>>>

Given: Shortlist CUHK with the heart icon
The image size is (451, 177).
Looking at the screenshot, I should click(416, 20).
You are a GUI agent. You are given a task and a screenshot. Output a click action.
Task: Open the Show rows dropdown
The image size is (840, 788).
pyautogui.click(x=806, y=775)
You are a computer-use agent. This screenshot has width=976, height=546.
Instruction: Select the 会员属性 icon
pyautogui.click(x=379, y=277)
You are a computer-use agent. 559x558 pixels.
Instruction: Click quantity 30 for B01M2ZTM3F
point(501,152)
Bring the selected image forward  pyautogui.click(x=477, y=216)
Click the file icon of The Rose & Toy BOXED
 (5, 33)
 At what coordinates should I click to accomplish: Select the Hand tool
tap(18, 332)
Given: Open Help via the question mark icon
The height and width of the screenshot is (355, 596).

<<<

● **Task prompt**
Exactly reproduce the lines from the one containing "Given: Open Help via the question mark icon" through the end of the records, and only those lines.

● **Answer for this exercise**
Given: Open Help via the question mark icon
The height and width of the screenshot is (355, 596).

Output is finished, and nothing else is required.